╭─ DATASET RECORDS

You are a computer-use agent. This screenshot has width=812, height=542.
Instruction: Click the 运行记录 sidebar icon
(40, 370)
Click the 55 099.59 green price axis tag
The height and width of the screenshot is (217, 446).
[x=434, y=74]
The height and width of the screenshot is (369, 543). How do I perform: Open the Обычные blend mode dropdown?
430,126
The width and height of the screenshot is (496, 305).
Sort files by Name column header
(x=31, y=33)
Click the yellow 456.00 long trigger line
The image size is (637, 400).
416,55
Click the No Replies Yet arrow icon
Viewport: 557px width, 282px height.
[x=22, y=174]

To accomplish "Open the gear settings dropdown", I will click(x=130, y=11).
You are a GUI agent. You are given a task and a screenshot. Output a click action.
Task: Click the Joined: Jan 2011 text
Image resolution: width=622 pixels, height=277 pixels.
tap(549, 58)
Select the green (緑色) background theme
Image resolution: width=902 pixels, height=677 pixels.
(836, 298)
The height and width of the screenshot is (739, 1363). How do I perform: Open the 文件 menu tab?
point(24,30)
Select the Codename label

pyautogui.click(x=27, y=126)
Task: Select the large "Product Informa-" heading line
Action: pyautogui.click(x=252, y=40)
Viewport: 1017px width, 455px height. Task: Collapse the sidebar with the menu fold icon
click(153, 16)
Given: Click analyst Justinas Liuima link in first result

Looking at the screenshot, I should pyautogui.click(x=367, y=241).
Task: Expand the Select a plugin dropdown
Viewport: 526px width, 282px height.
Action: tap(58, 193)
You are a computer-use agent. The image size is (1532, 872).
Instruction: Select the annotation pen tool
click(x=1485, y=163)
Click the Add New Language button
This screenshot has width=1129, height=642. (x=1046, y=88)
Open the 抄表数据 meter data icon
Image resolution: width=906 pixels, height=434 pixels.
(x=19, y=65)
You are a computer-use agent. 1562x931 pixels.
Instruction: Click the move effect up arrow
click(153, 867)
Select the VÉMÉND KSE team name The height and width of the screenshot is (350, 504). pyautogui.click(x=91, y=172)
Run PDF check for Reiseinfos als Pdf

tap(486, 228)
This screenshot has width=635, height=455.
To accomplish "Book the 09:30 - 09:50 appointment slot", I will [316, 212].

╰─

From the data above, output exactly the lines between the one containing "Click the yellow 456.00 long trigger line" and the one containing "You are a computer-use agent. 1562x931", counting both of them.

Click the yellow 456.00 long trigger line
The image size is (637, 400).
416,55
Click the No Replies Yet arrow icon
Viewport: 557px width, 282px height.
[x=22, y=174]

To accomplish "Open the gear settings dropdown", I will click(x=130, y=11).
You are a GUI agent. You are given a task and a screenshot. Output a click action.
Task: Click the Joined: Jan 2011 text
Image resolution: width=622 pixels, height=277 pixels.
tap(549, 58)
Select the green (緑色) background theme
Image resolution: width=902 pixels, height=677 pixels.
(836, 298)
The height and width of the screenshot is (739, 1363). How do I perform: Open the 文件 menu tab?
point(24,30)
Select the Codename label

pyautogui.click(x=27, y=126)
Task: Select the large "Product Informa-" heading line
Action: pyautogui.click(x=252, y=40)
Viewport: 1017px width, 455px height. Task: Collapse the sidebar with the menu fold icon
click(153, 16)
Given: Click analyst Justinas Liuima link in first result

Looking at the screenshot, I should pyautogui.click(x=367, y=241).
Task: Expand the Select a plugin dropdown
Viewport: 526px width, 282px height.
Action: tap(58, 193)
You are a computer-use agent. The image size is (1532, 872).
Instruction: Select the annotation pen tool
click(x=1485, y=163)
Click the Add New Language button
This screenshot has width=1129, height=642. (x=1046, y=88)
Open the 抄表数据 meter data icon
Image resolution: width=906 pixels, height=434 pixels.
(x=19, y=65)
You are a computer-use agent. 1562x931 pixels.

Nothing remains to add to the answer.